Das monotone Geräusch, das durch diesen Apparat entsteht, wirkt sich auch stark auf unseren Schreibrhythmus und unsere Denkprozesse aus. “Tak, Tak, Tak, Tak...” - dieses Geräusch und sein Stakkato vergisst man nicht, wenn man ständig damit arbeitet.
Oliver Siebeck hat viel mit Vilém Flusser gemeinsam: Als Schauspieler spielt gesprochene Sprache eine große Rolle in seinem Leben und auch die Schreibmaschine fördert und fordert seine bildende künstlerische Praxis heraus: Sie limitiert und zugleich strukturiert das Denken und seine Manifestation auf Papier. Er arbeitet mit Biografien und Listen von Lebensdaten ihm wichtiger Menschen, die sich in repetitiver Tastenarbeit überlagern, mitunter unleserlich werden und dabei reliefartige Strukturen herstellen. All diese Listen sind laut ihm “lesbar oder unlesbar, endlich oder unendlich, betonen ein Nacheinander oder sind zufällig auf Blätter verteilt”. Flussers „Biografie“ – im reduktionistischsten Sinne denkbar, durch die Auflistung der Jahreszahlen seiner Lebensspanne – wurde in dieser Reihe verarbeitet und man könnte spekulieren, dass die beiden Herren einander durch den erwähnten Apparat und seine Geräusche gefunden haben. Das Papier wurde von beiden Autoren maximal ausgenutzt – womit auch Walter Benjamin einverstanden gewesen wäre, der seine Notizbücher maximal ökonomisch in kleiner Schrift und ohne Rand ausnutzte. Auch Flusser nutzte fast jeden Millimeter der Seiten für seine Texte aus, während Siebeck eine andere Technik entwickelt hat: Er tippt den Text mehrmals auf das Papier, um mehrere Schichten der Story, die er erzählen möchte, zu überlagern und zu betonen.

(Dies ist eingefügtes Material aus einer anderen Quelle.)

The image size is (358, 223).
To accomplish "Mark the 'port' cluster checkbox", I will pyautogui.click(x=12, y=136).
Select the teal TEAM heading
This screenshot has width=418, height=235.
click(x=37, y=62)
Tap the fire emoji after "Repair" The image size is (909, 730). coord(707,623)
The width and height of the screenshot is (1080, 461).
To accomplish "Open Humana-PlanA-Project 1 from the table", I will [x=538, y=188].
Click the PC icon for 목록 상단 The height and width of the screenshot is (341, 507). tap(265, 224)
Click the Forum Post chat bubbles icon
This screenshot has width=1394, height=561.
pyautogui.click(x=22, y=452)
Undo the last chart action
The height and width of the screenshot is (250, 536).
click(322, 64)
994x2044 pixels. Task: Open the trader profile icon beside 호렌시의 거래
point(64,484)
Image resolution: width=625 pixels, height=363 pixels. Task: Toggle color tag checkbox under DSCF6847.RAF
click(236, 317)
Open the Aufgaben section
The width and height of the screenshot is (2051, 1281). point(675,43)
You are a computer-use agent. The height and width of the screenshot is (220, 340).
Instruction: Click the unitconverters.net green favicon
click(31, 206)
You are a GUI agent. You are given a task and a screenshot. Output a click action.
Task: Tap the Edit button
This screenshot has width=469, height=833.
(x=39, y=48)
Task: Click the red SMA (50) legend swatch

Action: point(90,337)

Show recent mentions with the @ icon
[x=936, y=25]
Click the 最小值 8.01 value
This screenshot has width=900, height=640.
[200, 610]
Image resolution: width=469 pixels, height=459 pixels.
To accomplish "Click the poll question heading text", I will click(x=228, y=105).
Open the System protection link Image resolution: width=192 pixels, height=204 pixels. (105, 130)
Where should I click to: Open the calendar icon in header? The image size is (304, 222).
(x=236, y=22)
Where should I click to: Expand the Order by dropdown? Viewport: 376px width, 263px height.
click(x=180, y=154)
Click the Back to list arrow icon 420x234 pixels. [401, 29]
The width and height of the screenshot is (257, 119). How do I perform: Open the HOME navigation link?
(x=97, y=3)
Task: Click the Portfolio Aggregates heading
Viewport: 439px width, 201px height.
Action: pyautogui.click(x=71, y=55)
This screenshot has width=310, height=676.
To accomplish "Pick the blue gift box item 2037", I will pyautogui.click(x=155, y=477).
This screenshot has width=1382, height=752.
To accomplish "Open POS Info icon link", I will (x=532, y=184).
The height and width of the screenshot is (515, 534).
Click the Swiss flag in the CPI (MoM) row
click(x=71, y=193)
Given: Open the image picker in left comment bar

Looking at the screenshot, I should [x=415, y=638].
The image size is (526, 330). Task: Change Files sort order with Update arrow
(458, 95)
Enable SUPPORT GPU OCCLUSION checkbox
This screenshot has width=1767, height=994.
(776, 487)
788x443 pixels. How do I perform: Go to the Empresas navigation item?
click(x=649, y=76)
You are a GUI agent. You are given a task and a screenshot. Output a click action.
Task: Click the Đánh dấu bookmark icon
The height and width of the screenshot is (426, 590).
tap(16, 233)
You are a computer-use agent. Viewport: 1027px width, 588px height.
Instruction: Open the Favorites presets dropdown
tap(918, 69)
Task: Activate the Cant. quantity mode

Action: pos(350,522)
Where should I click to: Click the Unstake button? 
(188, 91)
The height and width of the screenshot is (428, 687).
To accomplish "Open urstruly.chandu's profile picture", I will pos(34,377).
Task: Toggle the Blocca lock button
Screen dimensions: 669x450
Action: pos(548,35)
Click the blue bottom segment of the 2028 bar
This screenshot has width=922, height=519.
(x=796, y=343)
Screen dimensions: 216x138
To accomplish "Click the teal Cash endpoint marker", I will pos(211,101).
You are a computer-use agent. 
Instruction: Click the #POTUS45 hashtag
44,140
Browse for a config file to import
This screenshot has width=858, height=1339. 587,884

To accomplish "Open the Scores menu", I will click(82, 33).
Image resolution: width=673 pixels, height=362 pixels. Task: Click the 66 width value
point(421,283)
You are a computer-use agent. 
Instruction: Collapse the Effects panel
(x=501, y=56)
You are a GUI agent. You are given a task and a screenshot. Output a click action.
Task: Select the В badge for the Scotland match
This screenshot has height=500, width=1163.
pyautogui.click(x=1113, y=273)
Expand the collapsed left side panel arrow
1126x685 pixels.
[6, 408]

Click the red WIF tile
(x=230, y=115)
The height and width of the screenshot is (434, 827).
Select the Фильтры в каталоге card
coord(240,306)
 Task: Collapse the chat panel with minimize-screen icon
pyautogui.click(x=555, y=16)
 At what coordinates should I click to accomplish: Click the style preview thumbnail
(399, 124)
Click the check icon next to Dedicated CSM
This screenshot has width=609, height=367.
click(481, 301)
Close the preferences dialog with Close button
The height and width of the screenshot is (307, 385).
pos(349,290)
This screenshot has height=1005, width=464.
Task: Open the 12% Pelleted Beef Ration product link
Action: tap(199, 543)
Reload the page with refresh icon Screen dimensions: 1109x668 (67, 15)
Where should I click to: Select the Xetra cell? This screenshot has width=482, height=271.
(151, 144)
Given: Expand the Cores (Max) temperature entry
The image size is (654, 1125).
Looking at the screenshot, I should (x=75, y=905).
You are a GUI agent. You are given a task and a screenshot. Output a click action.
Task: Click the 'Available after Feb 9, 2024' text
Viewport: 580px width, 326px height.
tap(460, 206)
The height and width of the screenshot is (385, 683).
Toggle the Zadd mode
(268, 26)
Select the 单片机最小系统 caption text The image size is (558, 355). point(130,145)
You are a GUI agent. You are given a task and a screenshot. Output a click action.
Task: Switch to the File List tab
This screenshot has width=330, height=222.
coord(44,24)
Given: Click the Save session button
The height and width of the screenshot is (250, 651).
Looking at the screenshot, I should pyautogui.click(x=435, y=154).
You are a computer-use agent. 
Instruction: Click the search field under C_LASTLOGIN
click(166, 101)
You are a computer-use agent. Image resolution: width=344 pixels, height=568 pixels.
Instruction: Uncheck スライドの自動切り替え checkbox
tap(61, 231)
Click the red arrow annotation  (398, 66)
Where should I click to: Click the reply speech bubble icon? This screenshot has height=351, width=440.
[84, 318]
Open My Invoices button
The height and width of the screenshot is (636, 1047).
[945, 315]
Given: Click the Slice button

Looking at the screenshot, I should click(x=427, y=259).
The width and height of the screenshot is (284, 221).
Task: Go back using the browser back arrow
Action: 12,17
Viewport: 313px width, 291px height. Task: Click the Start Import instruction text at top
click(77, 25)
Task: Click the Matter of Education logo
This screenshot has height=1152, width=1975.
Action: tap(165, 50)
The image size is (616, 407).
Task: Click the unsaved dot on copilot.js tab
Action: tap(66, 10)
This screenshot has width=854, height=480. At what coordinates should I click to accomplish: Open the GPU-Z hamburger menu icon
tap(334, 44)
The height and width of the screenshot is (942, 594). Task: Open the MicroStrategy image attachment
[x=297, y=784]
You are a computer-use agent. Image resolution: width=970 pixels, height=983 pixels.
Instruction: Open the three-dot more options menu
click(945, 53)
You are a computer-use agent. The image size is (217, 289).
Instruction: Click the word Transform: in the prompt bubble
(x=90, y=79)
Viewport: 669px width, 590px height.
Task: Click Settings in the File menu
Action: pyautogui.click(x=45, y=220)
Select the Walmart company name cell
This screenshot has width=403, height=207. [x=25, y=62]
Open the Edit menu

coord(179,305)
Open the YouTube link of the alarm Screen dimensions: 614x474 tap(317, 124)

Laut Flusser stellen die Tasten auf der Tastatur einen Code dar, der in Buchstaben umgewandelt wird. Der/Die Autor*in muss nicht mehr jeden Buchstaben einzeln formen, sondern kann ihn einfach eingeben. Dadurch hat das Schreiben an Geschwindigkeit und Effizienz gewonnen, aber es geht auch ein Stück persönlicher Individualität verloren. Siebecks Werke setzen sich genau dagegen ein: Mit seiner Technik drückt er seine künstlerische Identität auf individueller Ebene aus.
Letztlich ist die Schreibmaschine auch eine wichtige Instanz für den Übergang von einer handschriftlichen Kultur zu einer Kultur maschinell hergestellter Texte. Flusser sah in der Schreibmaschine eine Vorahnung des Computerzeitalters, in dem das Verhältnis zwischen Menschen und Schrift endgültig von Maschinen – immer stärker zur Opazität neigender Apparate – vermittelt würde. Heute, im Umbruch vom Informationszeitalter zu einem noch zu definierenden Zeitalter KI-generierter Textmassen wirkt die Schreibmaschine fast schon nostalgisch. Dennoch bleibt sie ein wichtiger Meilenstein in der Geschichte der Schriftkultur – und Oliver Siebecks Werke erinnern uns daran.